Stated exercise
Reproduce every line of the listing below verbatim, omitting the pictures from your answer.
::::
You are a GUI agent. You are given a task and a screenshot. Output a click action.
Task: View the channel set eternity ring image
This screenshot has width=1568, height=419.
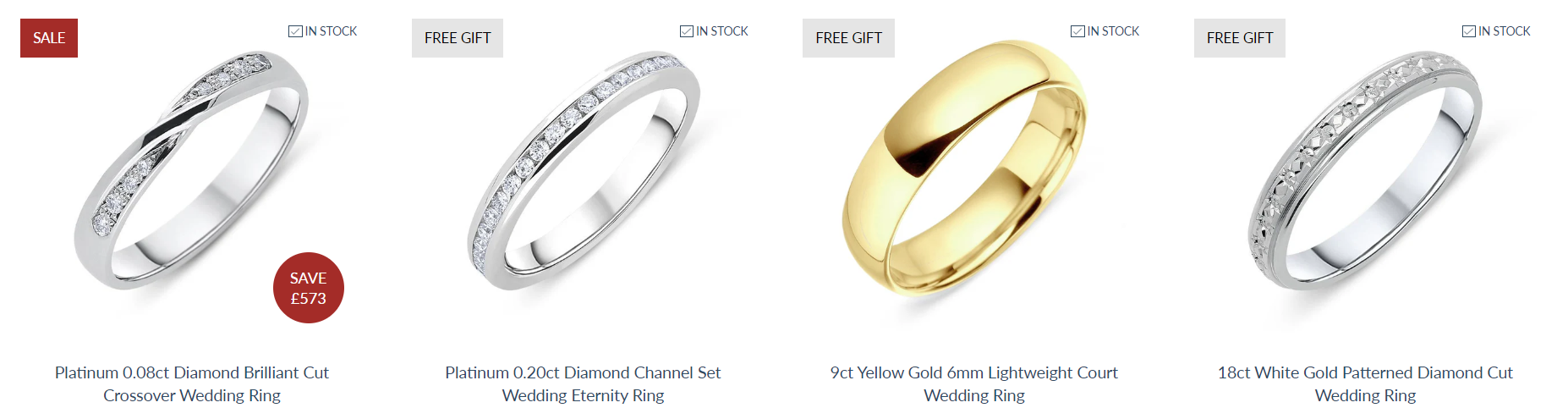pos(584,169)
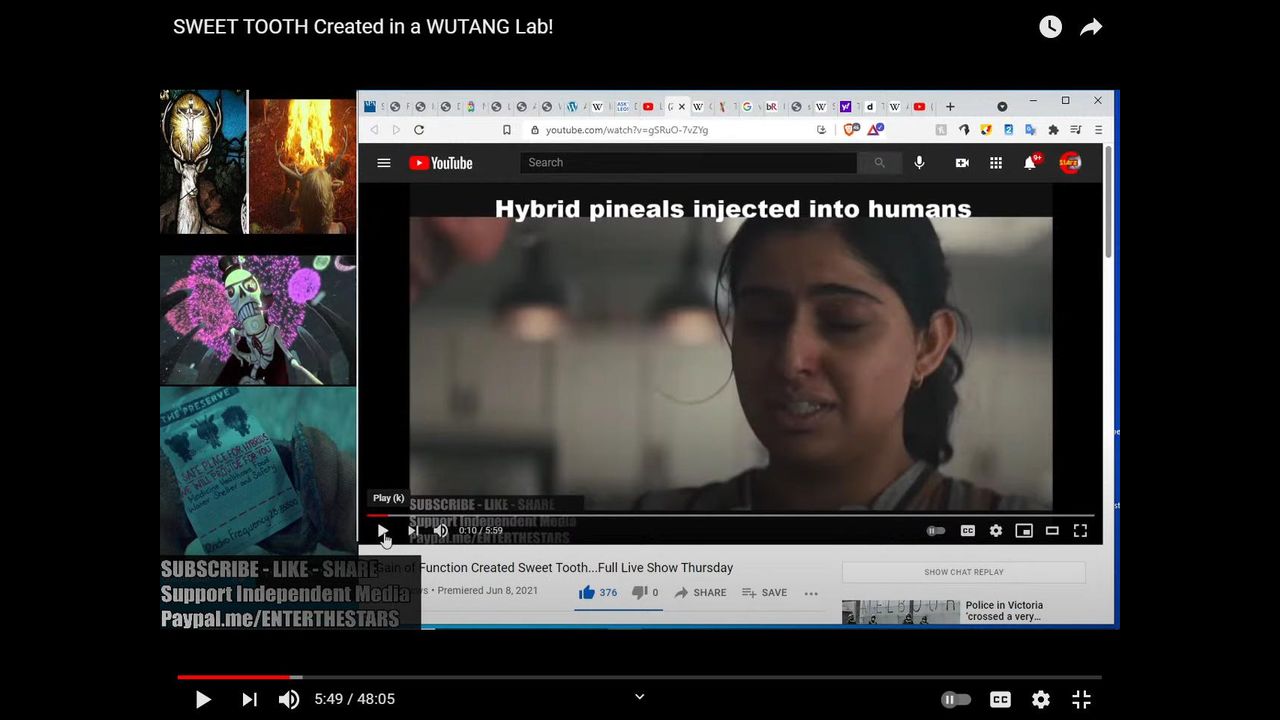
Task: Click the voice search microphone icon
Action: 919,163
::::
Full answer
You are a GUI agent. You are given a task and a screenshot. Output a click action.
Task: View the channel set eternity ring image
This screenshot has width=1568, height=419.
pos(584,169)
Task: Click the voice search microphone icon
Action: 919,163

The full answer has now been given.